▶ **Task objective**
Report how many lines of the entries below contain the word "will", and nothing more.

:::

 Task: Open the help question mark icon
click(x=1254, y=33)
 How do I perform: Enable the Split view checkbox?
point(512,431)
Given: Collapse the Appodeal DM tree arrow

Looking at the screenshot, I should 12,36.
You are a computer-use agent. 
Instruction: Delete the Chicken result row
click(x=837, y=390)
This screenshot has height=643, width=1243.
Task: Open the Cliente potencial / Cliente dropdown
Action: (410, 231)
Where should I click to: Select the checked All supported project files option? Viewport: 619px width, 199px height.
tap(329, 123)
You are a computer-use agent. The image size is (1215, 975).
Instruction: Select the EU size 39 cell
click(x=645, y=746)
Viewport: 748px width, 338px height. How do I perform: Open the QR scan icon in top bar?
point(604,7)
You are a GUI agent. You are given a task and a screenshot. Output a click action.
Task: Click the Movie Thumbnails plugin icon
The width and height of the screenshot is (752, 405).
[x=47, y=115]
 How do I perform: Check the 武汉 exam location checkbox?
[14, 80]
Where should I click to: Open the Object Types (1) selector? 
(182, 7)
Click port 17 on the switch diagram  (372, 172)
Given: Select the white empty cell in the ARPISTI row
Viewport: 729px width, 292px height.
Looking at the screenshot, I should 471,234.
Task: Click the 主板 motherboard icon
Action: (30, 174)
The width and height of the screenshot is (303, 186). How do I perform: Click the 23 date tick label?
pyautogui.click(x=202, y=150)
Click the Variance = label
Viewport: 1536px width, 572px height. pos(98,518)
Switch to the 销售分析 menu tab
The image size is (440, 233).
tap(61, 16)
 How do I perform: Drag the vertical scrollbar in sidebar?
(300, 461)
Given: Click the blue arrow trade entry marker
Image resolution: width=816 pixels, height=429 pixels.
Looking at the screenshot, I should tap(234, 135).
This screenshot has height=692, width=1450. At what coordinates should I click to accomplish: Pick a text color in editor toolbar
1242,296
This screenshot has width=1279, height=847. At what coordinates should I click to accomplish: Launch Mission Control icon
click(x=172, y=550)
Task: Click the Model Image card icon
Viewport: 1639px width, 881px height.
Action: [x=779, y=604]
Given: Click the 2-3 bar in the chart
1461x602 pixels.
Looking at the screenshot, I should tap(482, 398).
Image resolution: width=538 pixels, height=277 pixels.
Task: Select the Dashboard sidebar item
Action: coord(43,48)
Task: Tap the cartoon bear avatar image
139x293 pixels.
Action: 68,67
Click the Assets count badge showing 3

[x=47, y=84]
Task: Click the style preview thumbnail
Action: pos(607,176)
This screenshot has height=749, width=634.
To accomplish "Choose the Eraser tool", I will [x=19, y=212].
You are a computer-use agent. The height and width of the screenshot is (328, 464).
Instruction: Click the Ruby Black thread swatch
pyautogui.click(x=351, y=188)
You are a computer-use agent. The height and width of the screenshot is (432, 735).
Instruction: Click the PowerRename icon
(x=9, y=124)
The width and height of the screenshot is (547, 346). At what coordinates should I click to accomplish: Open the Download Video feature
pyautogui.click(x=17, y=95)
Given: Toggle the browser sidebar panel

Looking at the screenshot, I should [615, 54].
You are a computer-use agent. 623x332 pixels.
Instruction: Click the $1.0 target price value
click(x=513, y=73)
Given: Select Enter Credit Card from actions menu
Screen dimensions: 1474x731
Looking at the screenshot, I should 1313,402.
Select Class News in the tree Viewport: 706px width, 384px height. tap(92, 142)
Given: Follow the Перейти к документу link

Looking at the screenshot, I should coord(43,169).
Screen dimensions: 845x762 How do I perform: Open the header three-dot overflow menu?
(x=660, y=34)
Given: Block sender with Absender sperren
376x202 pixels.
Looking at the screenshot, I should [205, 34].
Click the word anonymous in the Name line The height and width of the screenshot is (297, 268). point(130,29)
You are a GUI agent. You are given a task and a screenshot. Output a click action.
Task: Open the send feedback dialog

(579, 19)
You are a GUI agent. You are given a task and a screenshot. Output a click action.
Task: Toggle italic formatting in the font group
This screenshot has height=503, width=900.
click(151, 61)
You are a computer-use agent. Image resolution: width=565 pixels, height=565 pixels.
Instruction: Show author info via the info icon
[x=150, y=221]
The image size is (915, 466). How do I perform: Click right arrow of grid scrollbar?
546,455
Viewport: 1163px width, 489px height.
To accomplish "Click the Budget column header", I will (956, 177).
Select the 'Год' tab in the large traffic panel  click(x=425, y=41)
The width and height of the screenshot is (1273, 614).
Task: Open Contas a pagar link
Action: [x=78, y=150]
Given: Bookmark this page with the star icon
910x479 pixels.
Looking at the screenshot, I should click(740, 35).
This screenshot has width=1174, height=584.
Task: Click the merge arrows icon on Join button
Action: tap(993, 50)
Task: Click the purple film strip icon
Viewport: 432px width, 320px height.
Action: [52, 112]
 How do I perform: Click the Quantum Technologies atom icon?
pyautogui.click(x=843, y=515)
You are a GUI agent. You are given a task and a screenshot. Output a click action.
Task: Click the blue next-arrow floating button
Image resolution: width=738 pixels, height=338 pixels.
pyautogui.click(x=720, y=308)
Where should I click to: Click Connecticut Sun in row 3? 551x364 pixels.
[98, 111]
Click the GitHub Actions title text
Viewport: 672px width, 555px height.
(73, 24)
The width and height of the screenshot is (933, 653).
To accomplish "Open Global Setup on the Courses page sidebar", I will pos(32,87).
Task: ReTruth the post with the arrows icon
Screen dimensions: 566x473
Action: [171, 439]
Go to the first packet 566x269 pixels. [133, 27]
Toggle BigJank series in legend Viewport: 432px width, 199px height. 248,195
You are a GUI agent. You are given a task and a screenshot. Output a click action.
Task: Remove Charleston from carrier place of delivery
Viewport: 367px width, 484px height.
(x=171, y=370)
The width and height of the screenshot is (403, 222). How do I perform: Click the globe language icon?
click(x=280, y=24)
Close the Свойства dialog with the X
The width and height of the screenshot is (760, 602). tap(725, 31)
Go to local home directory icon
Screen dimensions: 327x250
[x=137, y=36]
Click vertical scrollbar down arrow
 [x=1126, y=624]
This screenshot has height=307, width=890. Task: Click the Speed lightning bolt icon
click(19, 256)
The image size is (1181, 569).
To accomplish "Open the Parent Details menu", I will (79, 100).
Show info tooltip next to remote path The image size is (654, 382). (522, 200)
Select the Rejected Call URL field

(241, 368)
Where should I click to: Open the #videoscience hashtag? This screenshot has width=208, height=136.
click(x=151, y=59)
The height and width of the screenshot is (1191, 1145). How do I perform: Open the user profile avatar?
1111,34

:::

▶ **Worked solution**
4